Peripheral oxygen saturation (S_pO₂) exhibits a complex pattern of fluctuations during hypoxia, which can be quantified using entropy measures. S_pO₂ entropy analysis provides insights into dynamic physiological regulation by non-invasively reflecting the body's capacity to adapt to internal or external physiological challenges. However, the interpretation of S_pO₂ entropy alone is limited without contextualisation and the degree of physiological challenge encountered (e.g. the severity of hypoxia). This proof-of-concept retrospective study analysed continuous 1 Hz S_pO₂ recordings extracted from MIMIC-III dataset's Intensive Care Unit ICU patients with sepsis (n = 164), chronic obstructive pulmonary disease (COPD) (n = 58), acute liver failure (ALF) (n = 59), or cirrhosis (n = 169). Sample entropy was computed directly from raw 20-min
signals and normalised to mean S_pO₂ using directional parenclitic deviation (δ), derived from a healthy hypoxia-exposure reference dataset. Cox-regression models assessed 30-day ICU mortality. In sepsis, δ was significantly higher in non-survivors (hazard ratio (HR) = 2.20, P < 0.0001) and independently predicted 30-day mortality (HR = 1.79, P < 0.0001). δ was not predictive in the COPD, ALF and cirrhosis cohorts.
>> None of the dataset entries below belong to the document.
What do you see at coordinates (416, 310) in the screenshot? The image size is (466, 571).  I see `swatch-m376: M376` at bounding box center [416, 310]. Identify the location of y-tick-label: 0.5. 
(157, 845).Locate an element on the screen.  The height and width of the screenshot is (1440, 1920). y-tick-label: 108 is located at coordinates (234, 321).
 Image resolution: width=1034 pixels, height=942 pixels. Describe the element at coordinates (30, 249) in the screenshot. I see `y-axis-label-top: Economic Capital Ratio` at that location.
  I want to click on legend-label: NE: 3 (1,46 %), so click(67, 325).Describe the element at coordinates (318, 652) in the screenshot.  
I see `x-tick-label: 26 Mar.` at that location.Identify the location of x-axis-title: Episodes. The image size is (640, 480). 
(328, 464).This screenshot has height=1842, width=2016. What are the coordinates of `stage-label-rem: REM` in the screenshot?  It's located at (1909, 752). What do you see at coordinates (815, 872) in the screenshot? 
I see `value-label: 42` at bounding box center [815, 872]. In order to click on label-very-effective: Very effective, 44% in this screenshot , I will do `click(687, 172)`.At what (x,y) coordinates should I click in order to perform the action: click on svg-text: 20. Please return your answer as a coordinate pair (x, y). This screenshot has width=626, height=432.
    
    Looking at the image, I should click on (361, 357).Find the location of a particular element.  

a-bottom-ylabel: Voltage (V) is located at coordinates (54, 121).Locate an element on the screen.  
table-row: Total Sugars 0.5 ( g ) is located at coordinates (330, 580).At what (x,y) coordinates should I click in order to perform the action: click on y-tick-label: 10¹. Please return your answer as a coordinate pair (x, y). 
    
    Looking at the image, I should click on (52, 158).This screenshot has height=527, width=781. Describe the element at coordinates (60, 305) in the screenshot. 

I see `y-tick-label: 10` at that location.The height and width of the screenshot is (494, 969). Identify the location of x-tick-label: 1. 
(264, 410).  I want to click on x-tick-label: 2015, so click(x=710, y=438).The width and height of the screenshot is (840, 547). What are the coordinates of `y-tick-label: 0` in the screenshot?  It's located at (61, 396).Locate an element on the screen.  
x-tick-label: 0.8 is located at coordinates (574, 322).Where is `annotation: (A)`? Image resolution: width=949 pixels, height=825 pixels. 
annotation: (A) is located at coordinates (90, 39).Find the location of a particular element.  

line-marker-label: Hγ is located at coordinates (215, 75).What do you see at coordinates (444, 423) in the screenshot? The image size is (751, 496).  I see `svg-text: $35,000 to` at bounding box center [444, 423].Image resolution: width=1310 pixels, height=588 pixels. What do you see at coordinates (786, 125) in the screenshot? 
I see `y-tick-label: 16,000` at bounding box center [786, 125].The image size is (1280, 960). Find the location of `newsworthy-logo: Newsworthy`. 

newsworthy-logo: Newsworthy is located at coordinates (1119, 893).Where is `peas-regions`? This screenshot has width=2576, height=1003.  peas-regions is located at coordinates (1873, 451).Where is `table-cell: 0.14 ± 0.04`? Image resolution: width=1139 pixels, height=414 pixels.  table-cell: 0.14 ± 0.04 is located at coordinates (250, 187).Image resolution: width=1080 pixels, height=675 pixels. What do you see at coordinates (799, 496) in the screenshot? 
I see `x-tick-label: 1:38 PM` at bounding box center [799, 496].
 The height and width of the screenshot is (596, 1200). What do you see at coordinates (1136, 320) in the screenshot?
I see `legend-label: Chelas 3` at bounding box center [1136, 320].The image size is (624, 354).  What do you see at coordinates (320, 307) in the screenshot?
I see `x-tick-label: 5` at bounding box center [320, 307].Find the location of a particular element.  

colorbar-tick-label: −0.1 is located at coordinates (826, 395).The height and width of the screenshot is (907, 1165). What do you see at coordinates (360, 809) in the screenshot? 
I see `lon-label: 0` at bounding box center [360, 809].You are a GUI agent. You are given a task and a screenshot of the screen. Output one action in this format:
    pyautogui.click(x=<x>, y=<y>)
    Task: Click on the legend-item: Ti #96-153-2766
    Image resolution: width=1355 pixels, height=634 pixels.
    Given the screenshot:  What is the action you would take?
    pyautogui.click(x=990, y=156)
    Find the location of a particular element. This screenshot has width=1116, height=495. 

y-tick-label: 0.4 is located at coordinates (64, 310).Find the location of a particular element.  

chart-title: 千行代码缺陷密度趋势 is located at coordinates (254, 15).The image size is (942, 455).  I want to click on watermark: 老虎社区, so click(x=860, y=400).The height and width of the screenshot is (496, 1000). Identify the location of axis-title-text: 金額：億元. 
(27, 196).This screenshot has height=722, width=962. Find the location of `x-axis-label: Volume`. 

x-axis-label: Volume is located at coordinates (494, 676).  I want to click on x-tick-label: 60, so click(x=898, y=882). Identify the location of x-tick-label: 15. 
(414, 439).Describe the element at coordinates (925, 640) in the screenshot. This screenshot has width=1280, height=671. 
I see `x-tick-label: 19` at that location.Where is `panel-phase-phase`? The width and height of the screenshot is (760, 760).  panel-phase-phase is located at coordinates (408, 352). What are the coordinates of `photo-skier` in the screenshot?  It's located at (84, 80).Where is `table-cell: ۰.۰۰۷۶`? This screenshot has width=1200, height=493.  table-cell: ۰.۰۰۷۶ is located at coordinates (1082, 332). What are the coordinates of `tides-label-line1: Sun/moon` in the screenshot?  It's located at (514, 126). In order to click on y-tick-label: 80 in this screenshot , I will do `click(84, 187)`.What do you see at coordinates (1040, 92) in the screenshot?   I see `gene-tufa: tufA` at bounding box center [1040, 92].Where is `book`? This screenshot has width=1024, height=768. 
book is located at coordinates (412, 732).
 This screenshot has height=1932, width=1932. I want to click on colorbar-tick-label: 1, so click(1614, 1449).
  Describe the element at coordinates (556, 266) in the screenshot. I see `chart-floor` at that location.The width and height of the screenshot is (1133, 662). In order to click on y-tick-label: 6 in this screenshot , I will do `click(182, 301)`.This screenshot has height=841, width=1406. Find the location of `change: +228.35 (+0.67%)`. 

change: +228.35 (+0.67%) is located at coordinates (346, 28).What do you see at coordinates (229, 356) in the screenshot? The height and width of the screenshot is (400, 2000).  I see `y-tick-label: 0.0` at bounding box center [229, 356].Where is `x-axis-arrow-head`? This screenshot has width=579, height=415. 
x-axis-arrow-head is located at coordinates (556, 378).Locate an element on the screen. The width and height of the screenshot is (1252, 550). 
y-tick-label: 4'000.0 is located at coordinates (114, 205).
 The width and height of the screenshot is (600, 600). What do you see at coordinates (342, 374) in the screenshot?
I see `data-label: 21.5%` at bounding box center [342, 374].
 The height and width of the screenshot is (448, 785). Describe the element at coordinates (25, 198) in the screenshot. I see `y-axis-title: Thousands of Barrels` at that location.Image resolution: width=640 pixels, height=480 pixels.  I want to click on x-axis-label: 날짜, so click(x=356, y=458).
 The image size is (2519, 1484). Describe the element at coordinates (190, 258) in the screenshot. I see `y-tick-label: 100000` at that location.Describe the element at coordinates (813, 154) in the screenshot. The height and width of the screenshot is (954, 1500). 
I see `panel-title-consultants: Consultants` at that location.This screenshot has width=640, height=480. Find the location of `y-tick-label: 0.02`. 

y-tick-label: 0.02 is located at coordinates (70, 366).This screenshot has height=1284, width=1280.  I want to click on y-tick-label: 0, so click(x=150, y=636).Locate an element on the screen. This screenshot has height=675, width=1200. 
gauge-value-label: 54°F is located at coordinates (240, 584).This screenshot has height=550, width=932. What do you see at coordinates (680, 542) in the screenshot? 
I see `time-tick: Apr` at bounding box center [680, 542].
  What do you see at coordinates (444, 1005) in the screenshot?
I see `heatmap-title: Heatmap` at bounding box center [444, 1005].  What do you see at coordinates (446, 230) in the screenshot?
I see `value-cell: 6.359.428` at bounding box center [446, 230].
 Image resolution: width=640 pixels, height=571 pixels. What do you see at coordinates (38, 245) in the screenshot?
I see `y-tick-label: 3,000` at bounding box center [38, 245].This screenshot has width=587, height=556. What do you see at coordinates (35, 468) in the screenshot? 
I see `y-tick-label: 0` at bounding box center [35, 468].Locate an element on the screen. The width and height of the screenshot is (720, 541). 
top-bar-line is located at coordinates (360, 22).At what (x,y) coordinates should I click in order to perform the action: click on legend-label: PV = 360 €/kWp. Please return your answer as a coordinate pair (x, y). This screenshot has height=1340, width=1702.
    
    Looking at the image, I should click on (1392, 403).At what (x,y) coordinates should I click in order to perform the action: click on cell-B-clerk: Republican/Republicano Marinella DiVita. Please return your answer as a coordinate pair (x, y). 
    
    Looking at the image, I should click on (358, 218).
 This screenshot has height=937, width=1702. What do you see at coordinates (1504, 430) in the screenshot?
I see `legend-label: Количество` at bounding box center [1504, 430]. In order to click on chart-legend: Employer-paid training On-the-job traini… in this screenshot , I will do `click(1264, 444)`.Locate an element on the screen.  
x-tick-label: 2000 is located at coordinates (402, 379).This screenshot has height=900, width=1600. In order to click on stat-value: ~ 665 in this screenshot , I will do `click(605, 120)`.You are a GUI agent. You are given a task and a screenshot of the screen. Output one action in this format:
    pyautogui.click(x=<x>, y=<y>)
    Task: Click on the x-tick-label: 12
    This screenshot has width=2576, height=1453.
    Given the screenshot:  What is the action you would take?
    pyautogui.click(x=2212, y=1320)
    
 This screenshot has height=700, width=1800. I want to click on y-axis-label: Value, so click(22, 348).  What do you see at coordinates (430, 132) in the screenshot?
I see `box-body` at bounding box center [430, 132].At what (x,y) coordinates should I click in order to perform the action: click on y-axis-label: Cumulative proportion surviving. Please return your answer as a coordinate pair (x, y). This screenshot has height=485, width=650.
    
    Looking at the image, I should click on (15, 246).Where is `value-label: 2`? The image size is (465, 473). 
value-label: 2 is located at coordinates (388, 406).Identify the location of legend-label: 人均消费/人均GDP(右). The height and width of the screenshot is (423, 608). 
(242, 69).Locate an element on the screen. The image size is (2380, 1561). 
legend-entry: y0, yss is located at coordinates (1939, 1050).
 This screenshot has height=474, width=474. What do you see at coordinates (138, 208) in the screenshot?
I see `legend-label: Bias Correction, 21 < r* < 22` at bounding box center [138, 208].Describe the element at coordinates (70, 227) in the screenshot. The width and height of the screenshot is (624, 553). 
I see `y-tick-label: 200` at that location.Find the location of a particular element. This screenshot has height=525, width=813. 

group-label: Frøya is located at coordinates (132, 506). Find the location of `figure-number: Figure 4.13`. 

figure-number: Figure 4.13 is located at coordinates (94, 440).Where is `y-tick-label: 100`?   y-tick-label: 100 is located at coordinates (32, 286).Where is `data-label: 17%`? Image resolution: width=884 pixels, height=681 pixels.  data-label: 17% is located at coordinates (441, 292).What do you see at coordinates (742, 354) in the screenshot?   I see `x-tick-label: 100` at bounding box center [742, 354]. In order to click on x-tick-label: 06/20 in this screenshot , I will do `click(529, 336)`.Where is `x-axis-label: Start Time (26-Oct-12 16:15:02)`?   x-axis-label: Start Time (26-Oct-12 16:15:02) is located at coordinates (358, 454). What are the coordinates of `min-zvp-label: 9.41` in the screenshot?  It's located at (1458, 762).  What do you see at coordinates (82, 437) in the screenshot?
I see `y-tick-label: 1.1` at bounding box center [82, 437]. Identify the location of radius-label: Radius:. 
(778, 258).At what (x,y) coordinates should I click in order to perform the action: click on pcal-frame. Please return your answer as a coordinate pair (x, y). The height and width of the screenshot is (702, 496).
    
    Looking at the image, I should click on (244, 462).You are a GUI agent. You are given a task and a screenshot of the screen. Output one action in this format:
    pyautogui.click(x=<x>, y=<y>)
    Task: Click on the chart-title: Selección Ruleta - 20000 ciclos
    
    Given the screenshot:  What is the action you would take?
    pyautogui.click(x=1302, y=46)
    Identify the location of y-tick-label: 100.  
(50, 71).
Unlike other patient groups, the cirrhosis group demonstrated unexpected mean negative δ values, suggesting aberrant regulatory engagement, potentially related to the pathophysiology of hepatopulmonary syndrome. These findings demonstrate that δ provides physiological contexts to entropy-based S_pO₂ analysis. By linking variability to the severity of hypoxia, this framework enables a more interpretable and a potentially clinically applicable biomarker of systemic regulation in critical illnesses. Future validation across diverse cohorts could support its potential to aid in personalised care within intensive care settings.